Pooled diagnostic performance
As we found significant heterogeneity between studies, the random effects model was applied in our meta-analysis. Forest plots of the sensitivity and specificity for circulating miRNAs in diagnosing BCa are shown in Fig. 3. The overall pooled results for sensitivity, specificity, PLR, NLR, and DOR were 0.82 (95 % CI 0.80–0.83), 0.82 (95 % CI 0.80–0.85), 5.53 (95 % CI 3.74–8.20), 0.18 (95 % CI 0.13–0.25), and 34.82 (95 % CI 17.91–67.71), respectively. The SROC curve for the pooled studies is displayed in Fig. 4a, which the AUC value was 0.9217, accompanied by a Q value of 0.8553, suggesting an overall high accuracy for the diagnostic test.
Forest plot of the sensitivity and specificity for the overall pooled studies. a pooled sensitivity. b pooled specificity. Only the first author of each study is given. Sensitivity and specificity were given with confidence intervals (CIs)

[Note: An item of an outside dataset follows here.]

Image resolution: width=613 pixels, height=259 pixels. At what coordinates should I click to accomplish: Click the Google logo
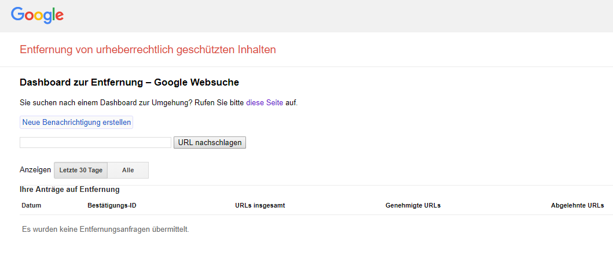pos(37,16)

The SROC curve of the subgroup analyses for the diagnosis of BCa. Sample size is indicated by the size of the square. The regression SROC curve indicates the overall diagnostic accuracy. a overall pooled study. b Single miRNA-based analysis. c Serum-based miRNA assay. d Ethnicity-based analysis of Asian population. AUC area under curve, Q* index, SE standard error, SROC curve summary receiver operator curve
Subgroup analyses and meta-regression
The results of our subgroup analyses are summarized in Table 3 and Fig. 4b–d. We first performed a subgroup analysis based on miRNA profiles. The result demonstrated that use of multiple miRNAs showed promising accuracy, with a sensitivity of 0.87, specificity of 0.88, DOR of 85.93, PLR of 9.98, NLR of 0.12, and AUC of 0.9518; by contrast, diagnosing based on single miRNA had an lower accuracy when compared with multiple miRNAs; the data reflected a higher potential diagnostic value of multiple miRNAs for BCa detection. Furthermore, a comparison of miRNA expression patterns in serum and plasma showed that the DOR (36.24 versus 32.08), NLR (0.17 versus 0.21), and AUC (0.9225 versus 0.8890) were higher in serum-based assay than in plasma, providing additional evidences for the use of serum miRNAs as relatively reliable diagnostic biomarkers. We also conducted an analysis based on ethnicity. Our data exhibited that Caucasian population group yielded a combined sensitivity of 0.84 and specificity of 0.81 under the SROC curve, accompanied by DOR of 49.14, PLR of 6.68, and NLR of 0.15; for the Asian population group, the pooled sensitivity, specificity, DOR, PLR, and NLR were 0.80, 0.83, 28.27, 5.21, and 0.21, respectively. Thus, a difference in diagnostic accuracy was displayed between these two ethnicities, with a better diagnosis accuracy found in Caucasian populations.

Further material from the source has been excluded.